Copeland, an award-winning writer who has written or edited six books and penned 125 pieces of literature related to religion, race, gender, and human suffering, asked the audience to consider several things. Among them: the lives of black and Latino people “at risk during even simple encounters with police officers,” and, in turn, fatal attacks against police officers; the hundreds of young people, almost all white men, “marching in the streets of Charlottesville, Virginia, spewing anti-Semitic, anti-immigrant, racist rhetoric;” and the white man who verbally threatened two African American women—one wearing Muslim garb—who were riding a train in Portland, Oregon, and then stabbed the three white men who tried to help the young women.

“A church ought to denounce this,” Copeland said.

A first-year Jesuit scholastic stands up and, speaking through a microphone, asks Copeland for advice.
“I represent an institution that has hurt, and continues to hurt,” said a student, a first-year Jesuit scholastic, who asked Copeland for advice.
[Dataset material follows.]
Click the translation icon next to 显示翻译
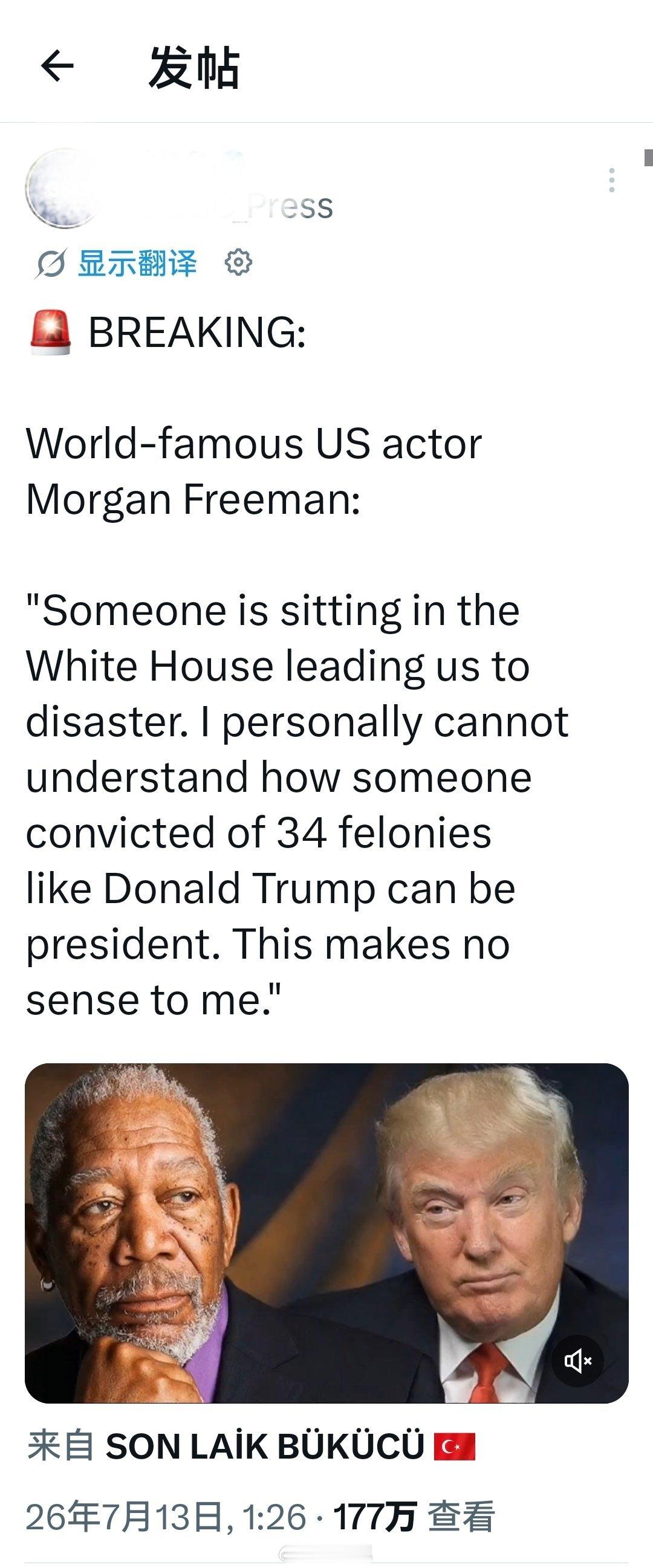Viewport: 653px width, 1568px height. 50,264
One of the solutions, she said, was to “interrogate white privilege.”

Yet the church, for the most part, she said, has stayed silent. Here, she continued, is exactly where the church and its leaders have failed: They have not provided clear advice on problems like racial and social injustice, mass incarceration, and deportation. They do not give their incoming priests a solid education in the sociology of racism and the psychology of racial dynamics. They ignore politicians and members of the media who “intentionally have fostered distrust, animosity, and resentment against people of color.” And, particularly in this day and age, the church’s leaders have failed to forcefully condemn mistreatment against hundreds of people: immigrants, undocumented people, minorities, and women.

A Three-Part Solution: Acknowledgement, Confession, and Reflection

Things won’t change until the church publicly acknowledges and confesses its complicity in the roots of racism and denounces present-day discrimination, Copeland said.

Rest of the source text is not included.